TAKRİR :
Hadis tabir ve
ıstılahlarından bir kısmı gibi Tef’il vezninde gelen bir mastar olan takrir
Hadis Usulünde Hz. peygamber (s.a.s)'in müslümanlar tarafından yapıldığını gördükleri
veya gıyabında yapılıp da haber verilmesiyle işittikleri herhangi bir işi men
etmeyip dolayısiyle kabul ve tasvip etmelerine denir.
Sahabiler hayatın akışı
içinde bazen Hz. Peygamber'in gözleri önünde, bazen de onun olmadığı yerde bazı
işler yapmışlardır. Hz. Peygamber gördüğü veya haber verilmesiyle öğrendiği bu
işlerden dinî konularla ilgili olanlar hakkında red ya da inkara dair herhangi
bir söz söylememiştir. Onun bu tutumu sahabî tarafından yapılan işi ikrar
etmesi manasına alınmış ve takrir tabir edilmiştir. Mesela,
“Amr İbnu'l-Âs'tan
rivayet edilmiştir. Demiştir ki: “Zâti's-Selâsil Gazası sırasında soğuk bir
gece ihtilam oldum. Hasta düşer ölürüm korkusuyla boy abdesti almaktan
çekindim. Hemen teyemmüm ettim ve (sefer) arkadaşlarıma sabah namazını
kıldırdım. Olayı (döndüğümüzde) Hz. Peygamber'e haber verdiler. Bana
“Amr, dedi; cünüp
olduğun halde arkadaşlarına namaz kıldırmışsın (Öylemi?)” Beni yıkanmaktan
alıkoyan sebebi kendisine haber verdim ve
“Ben Allah'ın (Kur'ân-ı
kerim'de) “Nefislerinize kıymayın. Allah size karşı pek merhametlidir”

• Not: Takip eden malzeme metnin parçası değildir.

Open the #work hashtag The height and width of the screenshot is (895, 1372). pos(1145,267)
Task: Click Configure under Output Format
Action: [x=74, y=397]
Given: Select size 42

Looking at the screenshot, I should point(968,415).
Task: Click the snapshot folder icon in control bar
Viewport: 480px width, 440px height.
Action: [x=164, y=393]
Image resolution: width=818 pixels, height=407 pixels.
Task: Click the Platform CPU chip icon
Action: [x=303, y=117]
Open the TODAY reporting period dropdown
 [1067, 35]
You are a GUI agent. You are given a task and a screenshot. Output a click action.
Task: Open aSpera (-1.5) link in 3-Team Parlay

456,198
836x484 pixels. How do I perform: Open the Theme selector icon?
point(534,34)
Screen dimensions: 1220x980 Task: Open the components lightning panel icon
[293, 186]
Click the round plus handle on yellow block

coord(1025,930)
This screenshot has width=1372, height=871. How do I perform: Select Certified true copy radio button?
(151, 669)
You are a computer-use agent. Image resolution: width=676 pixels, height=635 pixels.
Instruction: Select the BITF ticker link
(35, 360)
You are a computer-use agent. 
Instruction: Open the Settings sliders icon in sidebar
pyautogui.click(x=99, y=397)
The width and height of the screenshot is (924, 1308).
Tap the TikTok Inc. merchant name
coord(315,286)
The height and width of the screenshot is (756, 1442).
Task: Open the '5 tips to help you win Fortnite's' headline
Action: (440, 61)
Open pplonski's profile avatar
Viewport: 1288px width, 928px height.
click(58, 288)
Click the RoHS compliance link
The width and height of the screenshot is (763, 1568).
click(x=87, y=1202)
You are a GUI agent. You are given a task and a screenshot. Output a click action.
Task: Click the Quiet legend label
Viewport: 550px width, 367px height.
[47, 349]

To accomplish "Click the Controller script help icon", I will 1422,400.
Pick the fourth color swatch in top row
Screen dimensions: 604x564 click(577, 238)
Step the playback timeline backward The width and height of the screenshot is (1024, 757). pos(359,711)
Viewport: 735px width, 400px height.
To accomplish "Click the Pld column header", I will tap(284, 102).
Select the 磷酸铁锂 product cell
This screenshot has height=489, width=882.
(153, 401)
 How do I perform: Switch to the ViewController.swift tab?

buyurduğunu (sizden) işittim” dedim. Bunun üzerine Hz. Peygamber (s.a.s)
gülümsedi ve bir şey söylemedi.”
Hadiste görüldüğü gibi
Mısır Fatihi Amr İbnu'l-As, bir gaza sırasında İhtilam olmuş, hava soğuk
olduğundan guslettiği takdirde hasta olacağından korkarak emrinde sefere
katılanlarla teyemmümle namaz kıldırmıştır. Durumu haber alan Hz. Peygamber
sebebin makul olduğunu görünce yapılan işe dair herhagi bir şey söylememiştir.
Bu onun kabul ve ikrar etmesi manasınadır.
Takrir, takriri sünnet
(es-Sunnetu't-Takrîriyye) adiyle sünnetin bir bölümünü teşkil eder.